(Stored records)
= = =
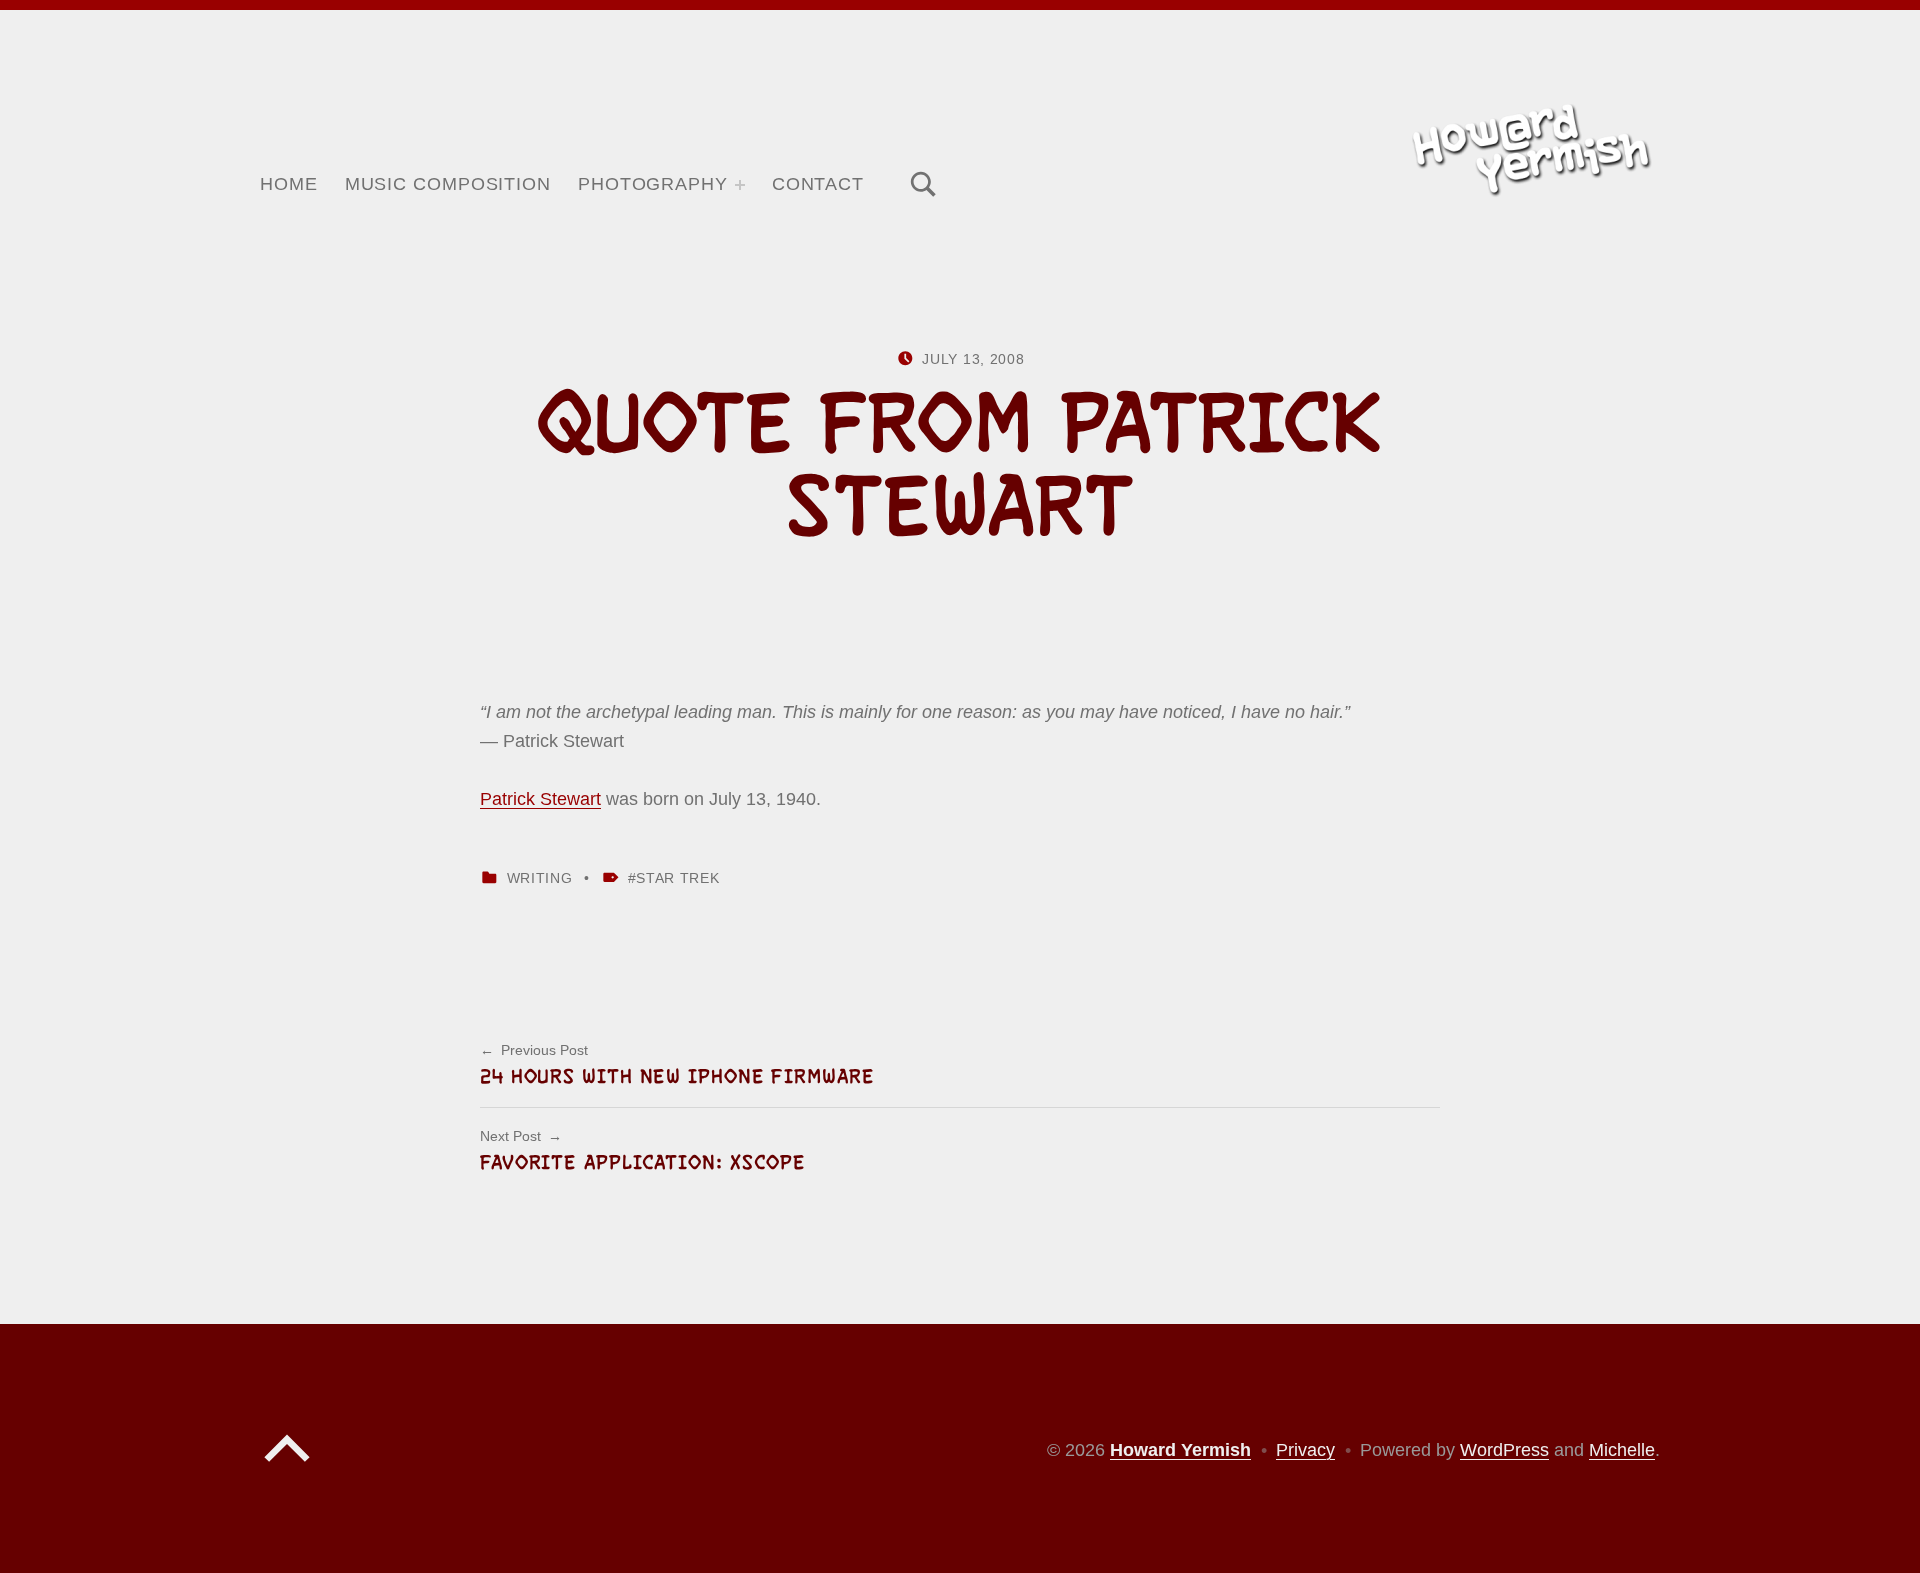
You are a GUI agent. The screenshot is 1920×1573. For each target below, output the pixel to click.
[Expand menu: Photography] (740, 185)
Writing (540, 878)
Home (289, 184)
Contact (818, 184)
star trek (677, 878)
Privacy (1305, 1450)
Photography (653, 184)
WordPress (1504, 1450)
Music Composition (448, 184)
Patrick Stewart (540, 799)
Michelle (1622, 1450)
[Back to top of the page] (287, 1467)
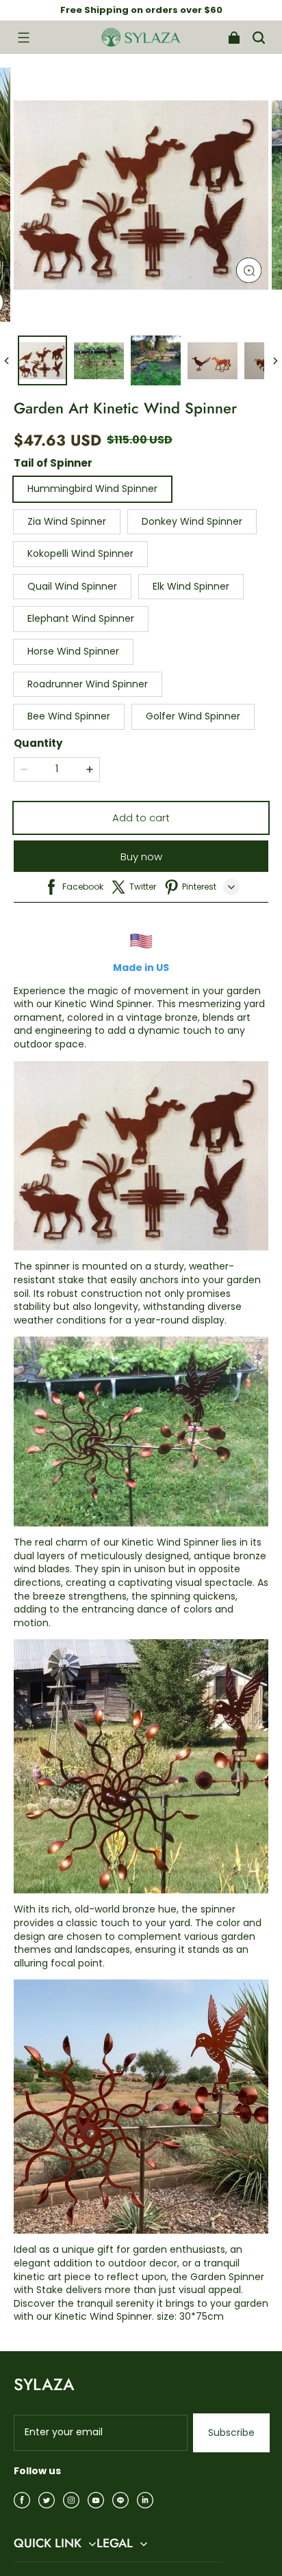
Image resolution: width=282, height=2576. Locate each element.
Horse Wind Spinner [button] (73, 651)
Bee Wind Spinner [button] (68, 716)
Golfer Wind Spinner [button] (193, 716)
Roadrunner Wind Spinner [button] (87, 684)
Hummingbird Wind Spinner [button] (92, 488)
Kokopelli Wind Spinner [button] (80, 553)
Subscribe (231, 2432)
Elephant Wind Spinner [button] (80, 618)
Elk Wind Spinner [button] (191, 586)
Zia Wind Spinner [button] (66, 521)
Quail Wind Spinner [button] (72, 586)
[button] (23, 37)
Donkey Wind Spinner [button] (192, 521)
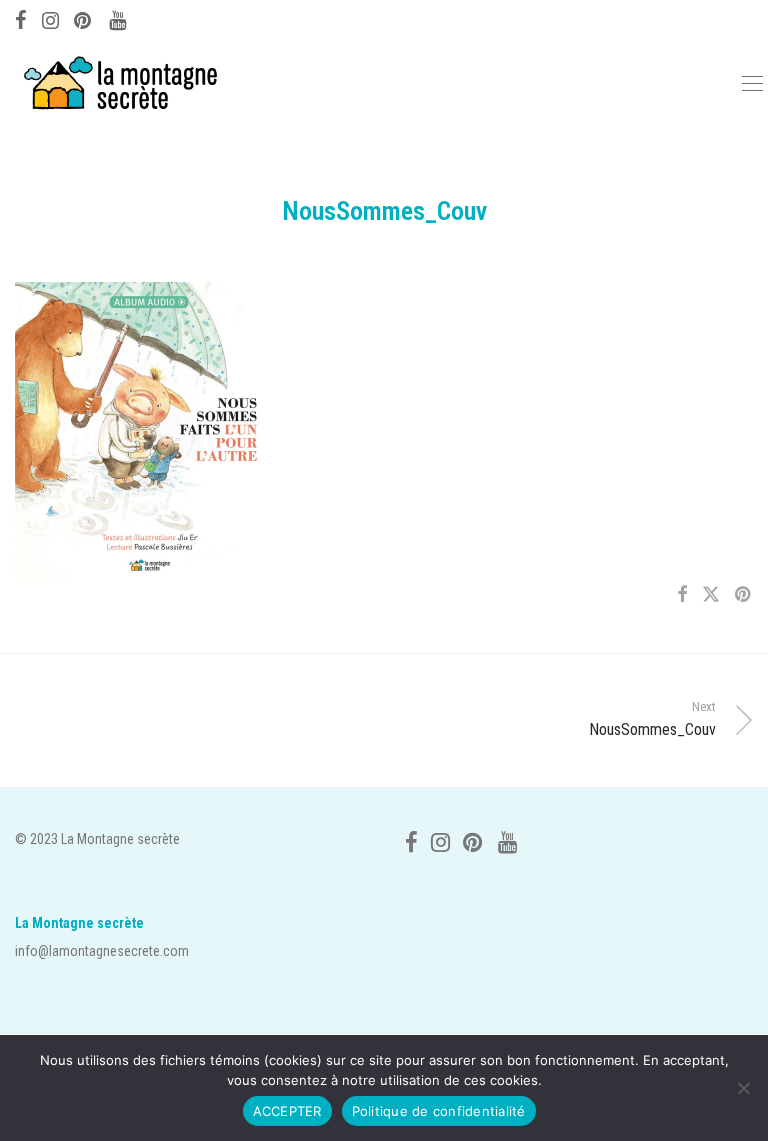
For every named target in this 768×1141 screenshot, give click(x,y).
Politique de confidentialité (439, 1111)
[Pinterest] (84, 18)
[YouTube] (119, 18)
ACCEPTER (287, 1111)
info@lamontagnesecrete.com (102, 951)
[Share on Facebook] (682, 595)
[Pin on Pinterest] (744, 595)
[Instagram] (50, 18)
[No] (743, 1088)
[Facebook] (21, 18)
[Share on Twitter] (711, 595)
= = =
Activity:
Look at the records above. Copy every line where the string "screenshot" occurs.

Output for this exercise:
You are a GUI agent. The screenshot is 1920×1573. For each target below, output the pixel to click.
For every named target in this 768×1141 screenshot, give click(x,y).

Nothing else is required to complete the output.